Straight from Wikipedia:

"In many situations, hash tables turn out to be more efficient than search trees or any other table lookup structure. For this reason, they are widely used in many kinds of computer software, particularly for associative arrays, database indexing, caches, and sets."

https://en.wikipedia.org/wiki/Hash_table

flavio81 · on Aug 23, 2017

To say that iteration should be "considered a code smell" is not a good thing to do for the programming community.

Present-day CPUs operate on structures by iterating. On a typical high-level programming language, they are at some point done by either (a) iteration or (b) recursion. If the compiler does not do automatic tail call optimization; then (b) recursion can't be made as optimal (in terms of speed and resources) than (a). The latest Java compiler does not perform tail call optimization and probably never will be able to do it. I mention Java because the article is targeted to the Java crowd.

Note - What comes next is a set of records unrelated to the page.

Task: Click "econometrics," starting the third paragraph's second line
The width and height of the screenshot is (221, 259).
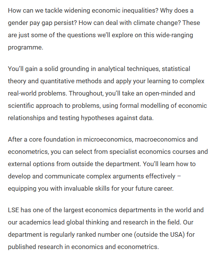Action: tap(28, 152)
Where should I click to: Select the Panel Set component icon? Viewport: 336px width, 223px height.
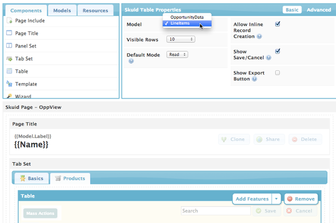(9, 46)
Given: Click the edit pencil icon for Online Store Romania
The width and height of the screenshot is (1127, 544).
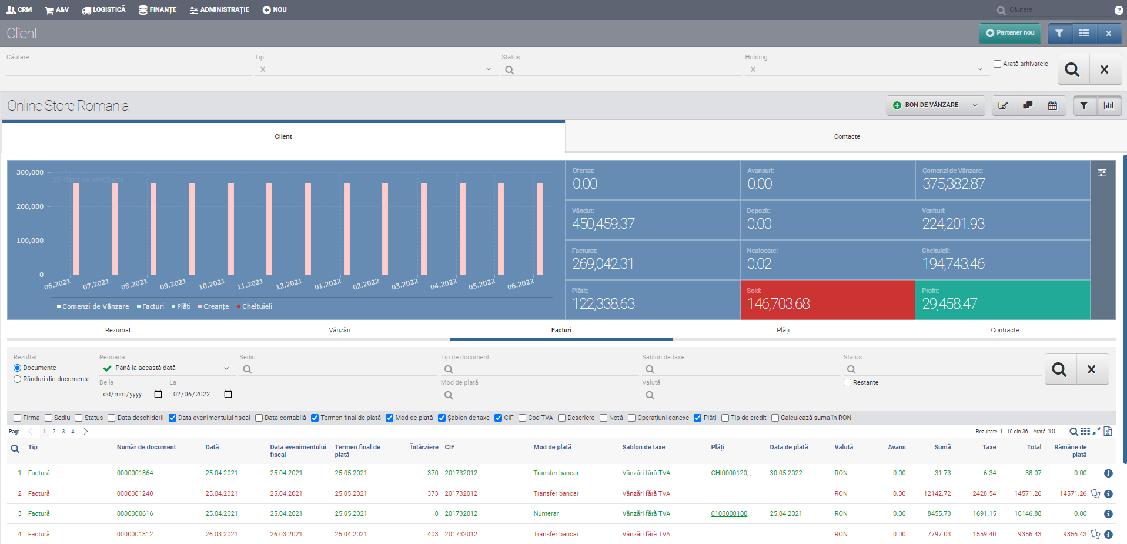Looking at the screenshot, I should (1003, 105).
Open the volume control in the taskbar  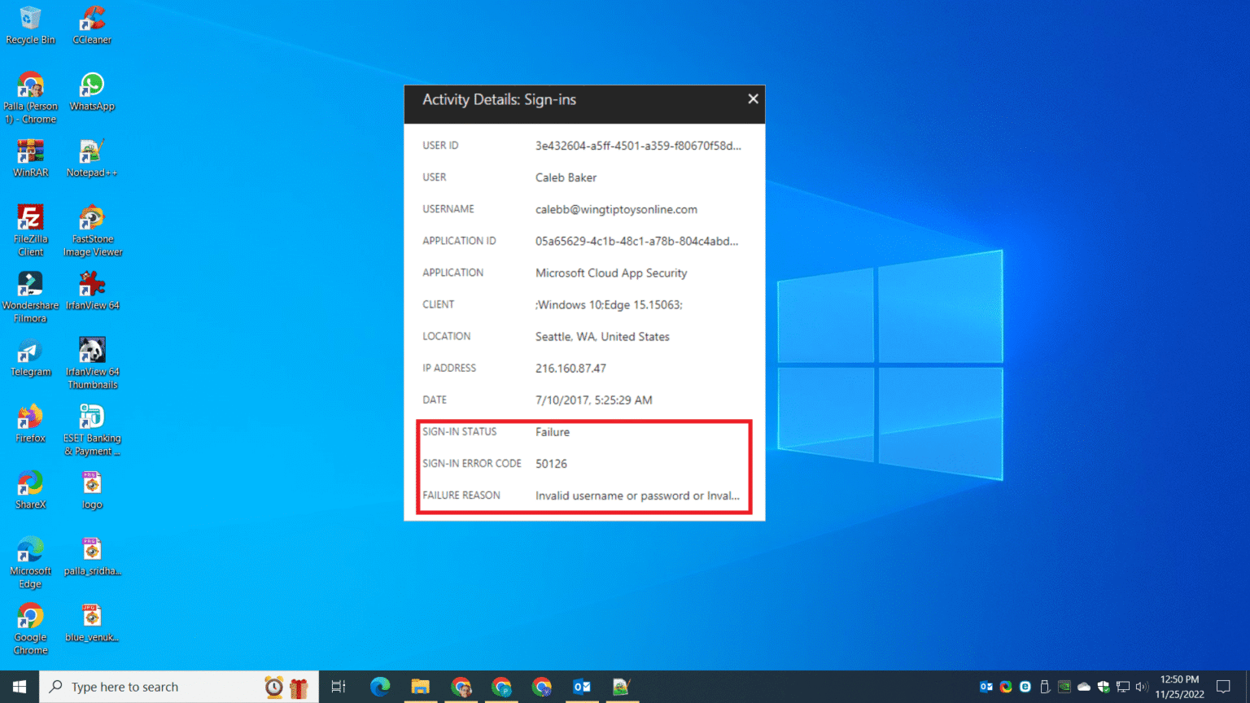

Thus, iteration IS a very important tool for enhancing performance, and real-world (production) systems might have very important performance requirements.

Iteration, in a code, should just be considered... iteration. No kind of smells.

In the past, there was a very important computer scientist called Edsger Dijkstra wrote a paper called "Goto Statement Considered Harmful", GOTO being considered a "code smell": Dijkstra is a very important guy; an unit of measure, the nanoDijkstra, was named in his honor.

However, even afterwards, new programming languages did include a GOTO statement (or some form), because there are special cases when they are needed for higher performance or (believe it or not!) producing more readable code.

gpvos · on Aug 28, 2017

The autoplaying code editing animations are really annoying. By the time I've read the preceding text, it is somewhere in the middle and I don't know what it's doing.

Please, can we just agree that animations and videos (and audio) should only play when the reader initiates it? Also, a progress bar would be handy, although it may not always be necessary (for short animal videos and similar).

squiguy7 · on Aug 23, 2017

These examples seem to discuss data structure choice what I thought it might be about. I have encountered two major bugs at two separate companies all involving iteration and maps.

Both of the examples were written in Go and although language shouldn't matter, iterating over a map is non-deterministic. But each time the author intended for them to construct the returned data structure in a pre-defined order.

We had been suffering from poor caching performance and saw our Cassandra reads spiking as a result. Once we spotted the incorrect cache key construction, our reads to Cassandra dropped significantly allowing for better performance all around.

Perhaps others would have spotted this but it seems innocuous in code review. I know I will be more diligent in the future.

maxscam · on Aug 24, 2017

Clickbait title, article doesn't seem to back up this hyperbolous claim either

jnordwick · on Aug 23, 2017

[flagged]

seattle_spring · on Aug 23, 2017

Are you the guy in that same class that points out how "obvious" everything is, in an attempt to prove how much smarter you are to the professor?

strictnein · on Aug 23, 2017

Yes. He's in the discussion about building a Hash function in C doing the exact same thing.

jimbokun · on Aug 23, 2017

So everyone here is required to have a CS degree now?

Lots of self taught developers, and people with business or quantitative-but-not-coding backgrounds read Hacker News, I think.

jnordwick · on Aug 23, 2017

I expect a higher level of content from HN, not basic material. I think other sites are more appropriate for this.

Froyoh · on Aug 23, 2017

I wasn't taught this in my class, I was always dealing with very small lists so iterating did not make much of a difference.